TASK BRIEF: Search the records for the string "computer", and show each line where it appears.

(Dataset entries)
※
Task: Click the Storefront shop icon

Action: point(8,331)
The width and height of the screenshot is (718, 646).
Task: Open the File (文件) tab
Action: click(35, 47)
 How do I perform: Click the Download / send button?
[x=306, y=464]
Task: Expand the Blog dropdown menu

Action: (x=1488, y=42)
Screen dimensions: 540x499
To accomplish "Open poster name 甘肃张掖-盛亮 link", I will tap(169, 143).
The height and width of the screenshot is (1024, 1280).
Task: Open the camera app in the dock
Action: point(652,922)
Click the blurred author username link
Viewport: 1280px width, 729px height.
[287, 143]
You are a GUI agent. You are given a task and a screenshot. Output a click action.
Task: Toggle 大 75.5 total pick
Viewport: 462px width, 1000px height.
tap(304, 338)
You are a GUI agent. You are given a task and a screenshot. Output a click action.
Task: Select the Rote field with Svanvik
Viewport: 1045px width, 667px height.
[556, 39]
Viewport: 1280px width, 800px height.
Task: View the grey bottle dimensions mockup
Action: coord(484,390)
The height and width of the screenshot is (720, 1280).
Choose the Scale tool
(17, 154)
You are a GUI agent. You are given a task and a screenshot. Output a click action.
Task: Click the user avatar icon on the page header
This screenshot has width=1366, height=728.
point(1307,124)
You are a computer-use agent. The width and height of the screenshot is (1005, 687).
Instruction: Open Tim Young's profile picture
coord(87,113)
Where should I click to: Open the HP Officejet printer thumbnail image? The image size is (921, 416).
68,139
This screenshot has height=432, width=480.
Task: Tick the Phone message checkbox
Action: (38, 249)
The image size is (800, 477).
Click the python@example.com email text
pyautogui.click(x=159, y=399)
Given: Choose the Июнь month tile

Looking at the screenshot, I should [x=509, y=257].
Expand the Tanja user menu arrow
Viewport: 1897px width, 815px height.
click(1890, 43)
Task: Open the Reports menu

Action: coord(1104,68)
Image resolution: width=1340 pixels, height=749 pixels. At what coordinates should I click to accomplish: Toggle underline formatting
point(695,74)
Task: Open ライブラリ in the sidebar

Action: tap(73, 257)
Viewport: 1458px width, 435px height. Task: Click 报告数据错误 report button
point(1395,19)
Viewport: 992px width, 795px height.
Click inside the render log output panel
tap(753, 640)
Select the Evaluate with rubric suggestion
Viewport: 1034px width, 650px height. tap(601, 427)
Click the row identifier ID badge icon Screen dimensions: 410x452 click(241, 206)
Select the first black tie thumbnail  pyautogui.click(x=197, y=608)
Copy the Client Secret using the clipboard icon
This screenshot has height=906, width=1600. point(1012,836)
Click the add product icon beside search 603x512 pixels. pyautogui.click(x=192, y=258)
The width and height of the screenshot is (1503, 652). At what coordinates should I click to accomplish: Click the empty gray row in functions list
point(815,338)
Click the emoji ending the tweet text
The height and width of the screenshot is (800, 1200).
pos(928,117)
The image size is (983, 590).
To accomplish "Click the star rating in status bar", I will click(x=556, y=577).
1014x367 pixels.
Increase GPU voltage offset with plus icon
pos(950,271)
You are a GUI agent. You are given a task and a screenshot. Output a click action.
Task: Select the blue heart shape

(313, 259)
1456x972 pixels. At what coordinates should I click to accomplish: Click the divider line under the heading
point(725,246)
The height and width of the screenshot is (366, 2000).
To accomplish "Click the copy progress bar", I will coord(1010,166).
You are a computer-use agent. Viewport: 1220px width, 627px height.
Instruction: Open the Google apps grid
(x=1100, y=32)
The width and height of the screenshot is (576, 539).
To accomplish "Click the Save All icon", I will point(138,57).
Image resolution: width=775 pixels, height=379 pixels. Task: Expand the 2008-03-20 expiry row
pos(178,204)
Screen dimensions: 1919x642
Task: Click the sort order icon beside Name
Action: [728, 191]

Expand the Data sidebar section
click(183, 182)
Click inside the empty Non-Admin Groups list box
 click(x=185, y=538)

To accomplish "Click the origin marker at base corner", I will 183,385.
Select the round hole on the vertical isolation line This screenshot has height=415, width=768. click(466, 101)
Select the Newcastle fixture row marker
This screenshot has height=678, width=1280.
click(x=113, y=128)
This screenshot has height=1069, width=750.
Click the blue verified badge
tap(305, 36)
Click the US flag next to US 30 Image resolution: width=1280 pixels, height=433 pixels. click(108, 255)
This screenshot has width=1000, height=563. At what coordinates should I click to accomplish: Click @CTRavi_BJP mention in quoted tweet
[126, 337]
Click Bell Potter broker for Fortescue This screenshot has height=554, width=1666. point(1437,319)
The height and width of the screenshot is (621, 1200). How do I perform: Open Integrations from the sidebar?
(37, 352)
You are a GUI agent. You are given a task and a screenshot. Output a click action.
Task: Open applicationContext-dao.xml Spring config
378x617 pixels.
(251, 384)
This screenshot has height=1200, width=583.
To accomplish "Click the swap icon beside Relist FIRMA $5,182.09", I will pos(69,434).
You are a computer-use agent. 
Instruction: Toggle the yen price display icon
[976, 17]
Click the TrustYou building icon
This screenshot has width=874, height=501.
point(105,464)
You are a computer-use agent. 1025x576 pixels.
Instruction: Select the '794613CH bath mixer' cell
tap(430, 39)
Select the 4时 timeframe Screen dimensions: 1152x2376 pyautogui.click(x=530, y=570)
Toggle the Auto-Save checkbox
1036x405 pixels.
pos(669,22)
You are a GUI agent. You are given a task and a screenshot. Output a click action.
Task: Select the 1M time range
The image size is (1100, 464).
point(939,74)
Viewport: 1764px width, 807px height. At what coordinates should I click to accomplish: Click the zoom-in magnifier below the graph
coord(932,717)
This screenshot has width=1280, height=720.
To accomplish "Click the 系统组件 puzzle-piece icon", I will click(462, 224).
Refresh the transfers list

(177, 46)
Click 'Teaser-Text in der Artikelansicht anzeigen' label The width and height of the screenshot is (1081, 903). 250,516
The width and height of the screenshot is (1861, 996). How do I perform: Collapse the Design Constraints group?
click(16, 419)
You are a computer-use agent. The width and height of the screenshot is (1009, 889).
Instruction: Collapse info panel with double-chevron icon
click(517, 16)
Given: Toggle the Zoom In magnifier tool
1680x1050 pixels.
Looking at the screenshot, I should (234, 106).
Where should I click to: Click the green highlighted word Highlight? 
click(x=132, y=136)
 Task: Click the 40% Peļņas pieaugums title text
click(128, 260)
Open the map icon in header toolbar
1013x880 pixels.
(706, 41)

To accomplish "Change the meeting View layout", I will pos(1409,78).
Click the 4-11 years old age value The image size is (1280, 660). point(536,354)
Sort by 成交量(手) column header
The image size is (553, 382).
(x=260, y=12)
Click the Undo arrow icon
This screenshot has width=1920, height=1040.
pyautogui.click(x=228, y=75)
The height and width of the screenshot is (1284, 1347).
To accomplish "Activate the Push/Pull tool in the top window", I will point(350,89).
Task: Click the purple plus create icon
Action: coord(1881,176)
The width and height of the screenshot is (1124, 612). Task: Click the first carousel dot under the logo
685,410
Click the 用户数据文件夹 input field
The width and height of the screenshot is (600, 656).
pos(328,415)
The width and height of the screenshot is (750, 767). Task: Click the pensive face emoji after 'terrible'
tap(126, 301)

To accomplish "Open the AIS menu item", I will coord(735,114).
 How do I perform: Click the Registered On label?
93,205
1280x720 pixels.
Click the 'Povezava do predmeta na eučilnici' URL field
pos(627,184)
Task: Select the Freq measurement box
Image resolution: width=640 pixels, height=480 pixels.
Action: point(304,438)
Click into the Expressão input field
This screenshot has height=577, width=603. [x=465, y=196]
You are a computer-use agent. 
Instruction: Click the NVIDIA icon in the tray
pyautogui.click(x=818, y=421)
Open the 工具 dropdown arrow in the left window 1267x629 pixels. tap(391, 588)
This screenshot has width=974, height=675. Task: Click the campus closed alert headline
※
PROBLEM SOLUTION:
You are a computer-use agent. The width and height of the screenshot is (1005, 687).
You are a computer-use agent. Viewport: 1220px width, 627px height.
You are a computer-use agent. 
You are a computer-use agent. 1025x576 pixels.
You are a computer-use agent. The width and height of the screenshot is (1009, 889).
You are a computer-use agent. 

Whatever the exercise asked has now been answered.